The irony is thick. The very week that The New York Times published an opinion piece on “What Islamophobic Politicians Can Learn From Mormons,” Donald Trump nominated an immigration hardliner, Utahn Ron Mortensen, to oversee refugees and migration. As the Times piece points out, since 2015, 49 states have had Republican officials publicly attacking Islam. The one standout was Utah. Now, one Utahn with strong anti-immigrant positions could ascend to a position of prominence.

Mortensen has a long and vocal history of opposing immigration, especially undocumented immigrants. He has been writing anti-immigrant opinion pieces for more than a decade. He has castigated the LDS Church many times for its pro-family approach to immigration. In January, the LDS Church urged Congress to take action to prevent the deportation of “Dreamers,” or children who were brought to the United States without documentation. Mortensen criticized the church’s stance, saying that most “Dreamers” were committing multiple felonies.

In 2013, he called President Dieter F. Uchtdorf and other LDS leaders either naive or mean-spirited when Uchtdorf said President Barack Obama’s outline for immigration reform “matches the values of the Mormon faith” and included the shared values of compassion, family cohesion, respect for law and common sense.

The immigration “think tank” he belongs to proudly claims to be the nation’s only one “devoted exclusively to research and policy analysis of the economic, social, demographic, fiscal, and other impacts of immigration on the United States.” It says right in its tagline that it is for low immigration, whether documented or not. It concludes that “current, high levels of immigration are making it harder to achieve such important national objectives as better public schools, a cleaner environment, homeland security, and a living wage.” It’s also been labeled a hate group for its anti-immigrant bent.

Mortensen asserts that Utah has “lost its moral compass” because Utah as a whole welcomes immigrants into our communities and sides with the tenets of the Utah Compact.

Mortensen and his ilk aside, Utah has a long history of supporting refugees. After all, Mormons were once in that same position, fleeing religious persecution and looking for a place of peace and safety. We of all people should know better.

When the current administration celebrates the separation of families at the border, marking them not with yellow stars but with yellow bracelets, when the White House chief of staff says kids can be “put into foster care or whatever” and then federal agencies lose almost 1,500 children, it’s no surprise that a hardliner is nominated to oversee migration and refugees.

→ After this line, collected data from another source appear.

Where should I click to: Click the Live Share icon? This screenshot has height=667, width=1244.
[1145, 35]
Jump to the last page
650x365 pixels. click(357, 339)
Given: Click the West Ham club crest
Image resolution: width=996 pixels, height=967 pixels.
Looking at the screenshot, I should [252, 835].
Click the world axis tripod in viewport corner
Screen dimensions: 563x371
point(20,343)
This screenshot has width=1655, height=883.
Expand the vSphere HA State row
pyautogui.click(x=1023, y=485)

Surprise or not, this move is outrageous. It is akin to appointing David Duke to oversee race relations or Karl Marx to oversee the free market.

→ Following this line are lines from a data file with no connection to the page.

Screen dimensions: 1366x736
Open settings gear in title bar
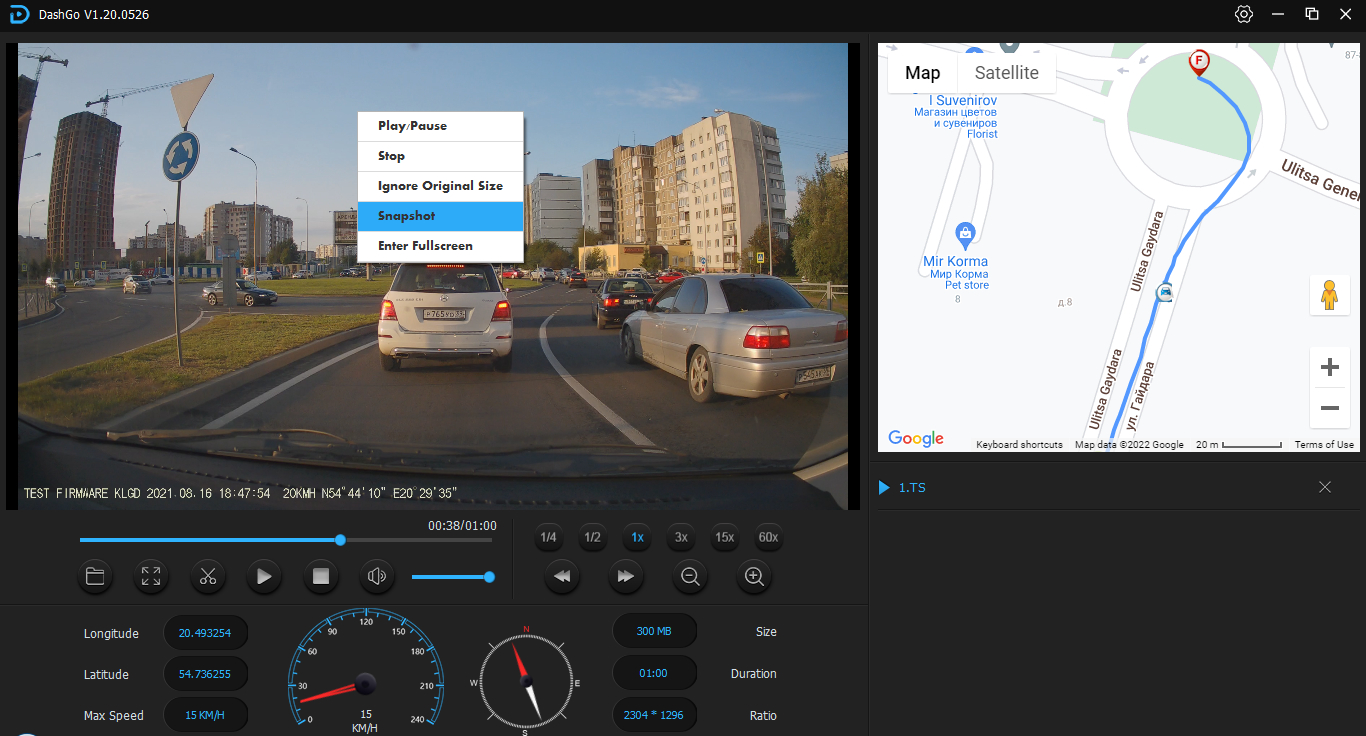1244,14
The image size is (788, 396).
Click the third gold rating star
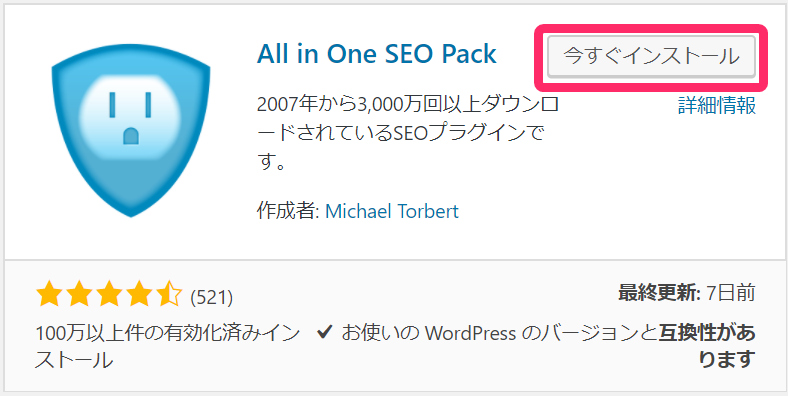pyautogui.click(x=108, y=294)
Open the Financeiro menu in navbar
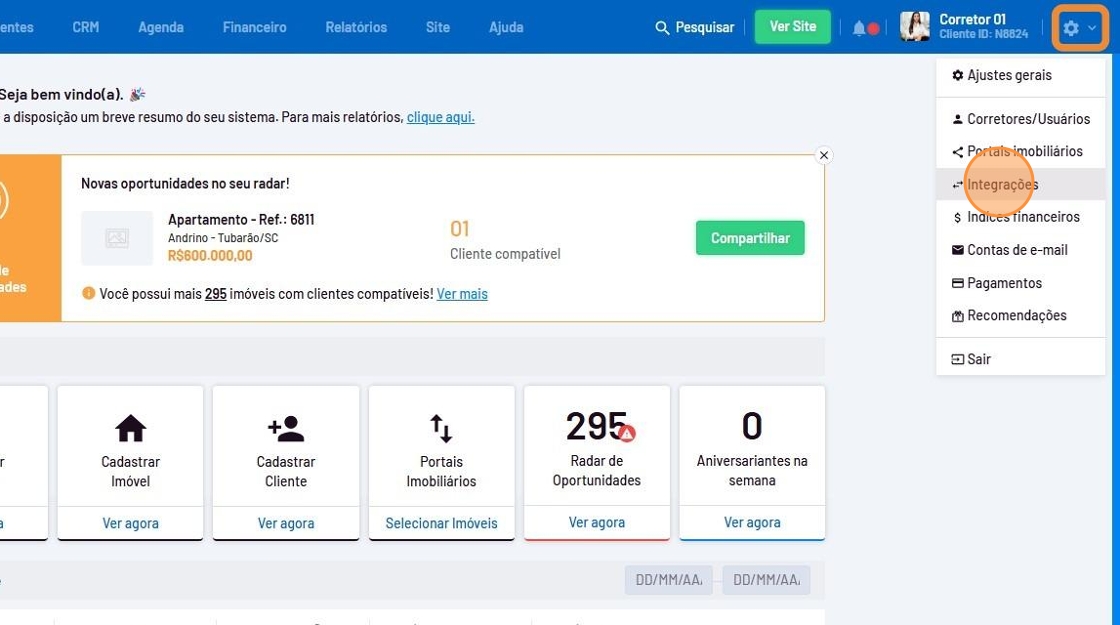The height and width of the screenshot is (625, 1120). [x=254, y=27]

In Utah alone, we have almost 250,000 immigrants, paying $1.4 billion in taxes, and holding a combined $4.7 billion of spending power. There are 12,002 immigrant entrepreneurs and 31,224 employees at immigrant-owned firms. But it goes so much further than the economic benefits that might come from welcoming immigrants. It’s basic humanity.

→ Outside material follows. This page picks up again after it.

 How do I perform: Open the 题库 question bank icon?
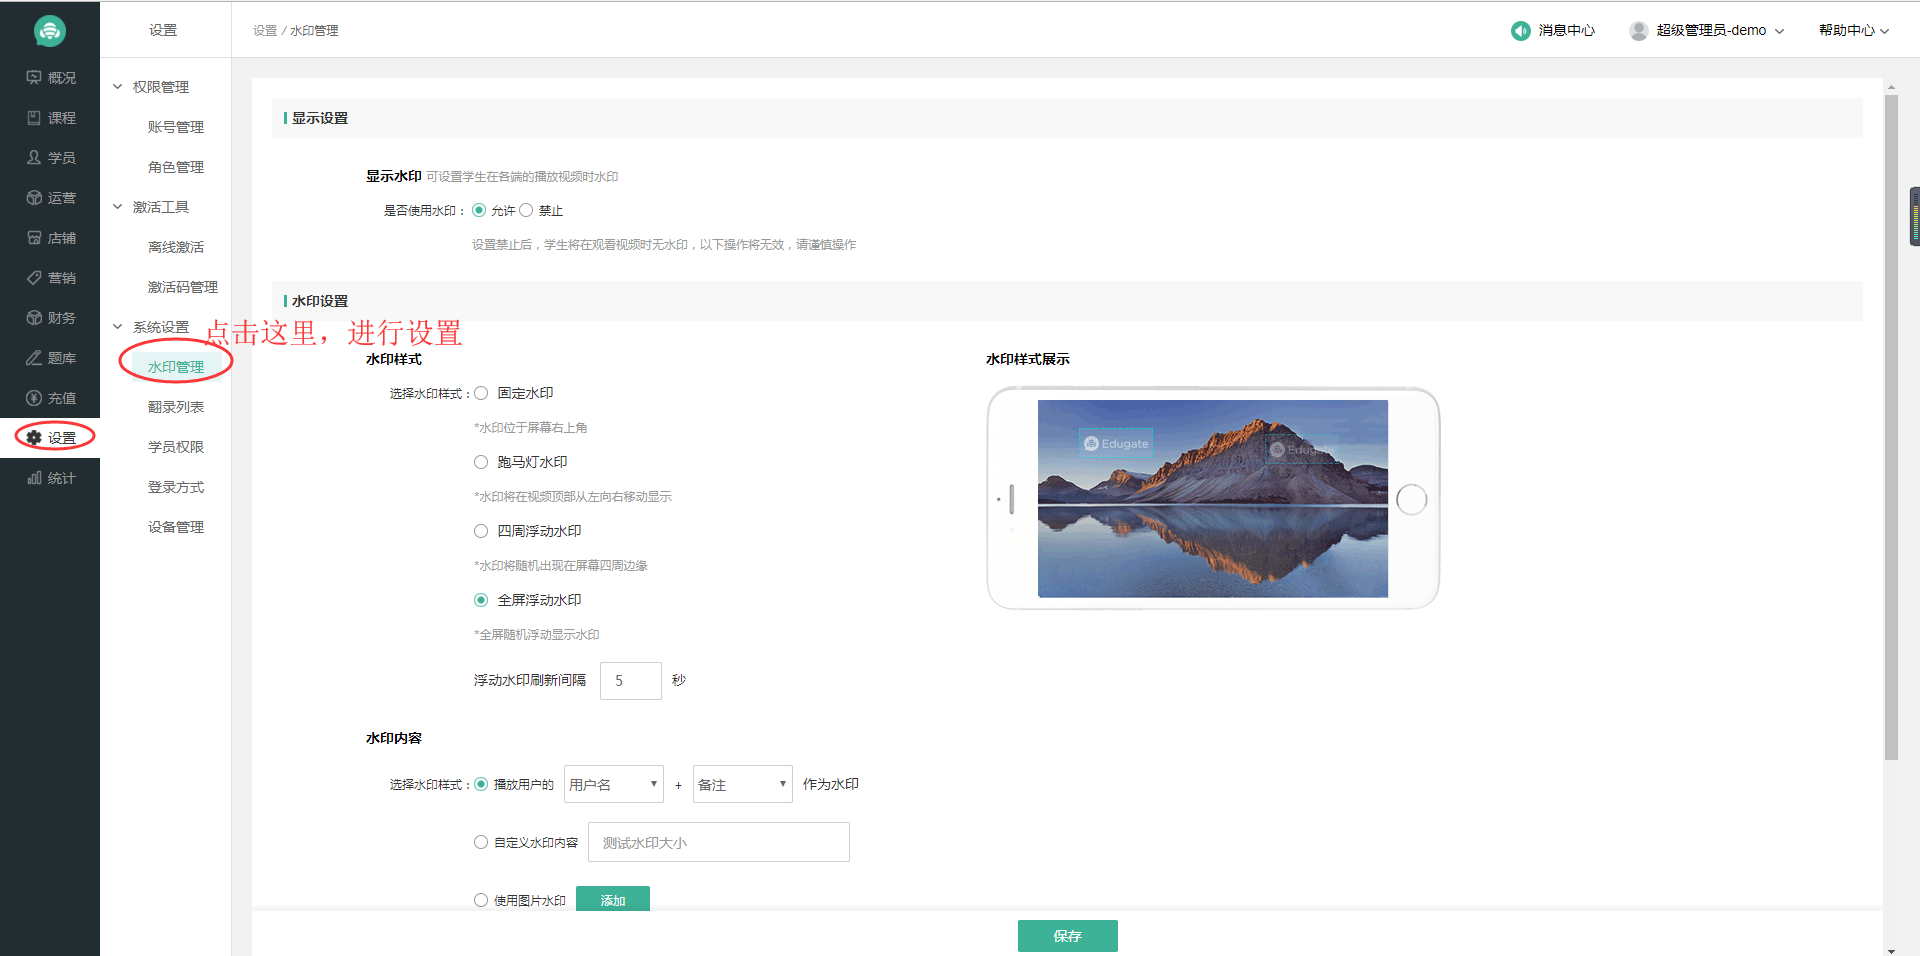(34, 358)
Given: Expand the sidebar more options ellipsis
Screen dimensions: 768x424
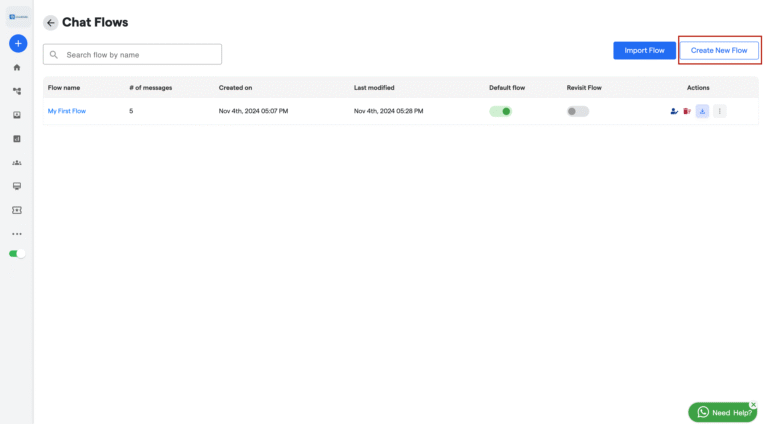Looking at the screenshot, I should (17, 234).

These are our neighbors. Our friends. They want a better life for their children. They are people like us. The ones arriving here as refugees are fleeing unimaginable conditions in places like Syria and Myanmar, Somalia and Sudan and many other countries around the world. They are willing to live in squalor in refugee camps because they want to keep their families safe.

Mortensen will need to be confirmed by the United States Senate. Both Utah senators can and should block this nomination. Senior Sen. Orrin Hatch has been a staunch supporter of ”Dreamers” and of the Utah Compact. Sen. Mike Lee did not vote for Donald Trump in part, he said, because he saw Trump’s travel ban on refugees from Muslim countries as an inappropriate “religious test.”

If you’ve ever wanted to “be the change,” here is your chance. Call the senators’ offices. Get your friends and neighbors to call their offices. Tell them Utah values are not represented by a man who dehumanizes and “otherizes” people who were born in a country different than his own. We are better than this.

Holly Richardson

Holly Richardson, a regular contributor to The Salt Lake Tribune, is heartsick at the thought of an anti-immigrant hardliner being “in charge” of refugees and other migrants.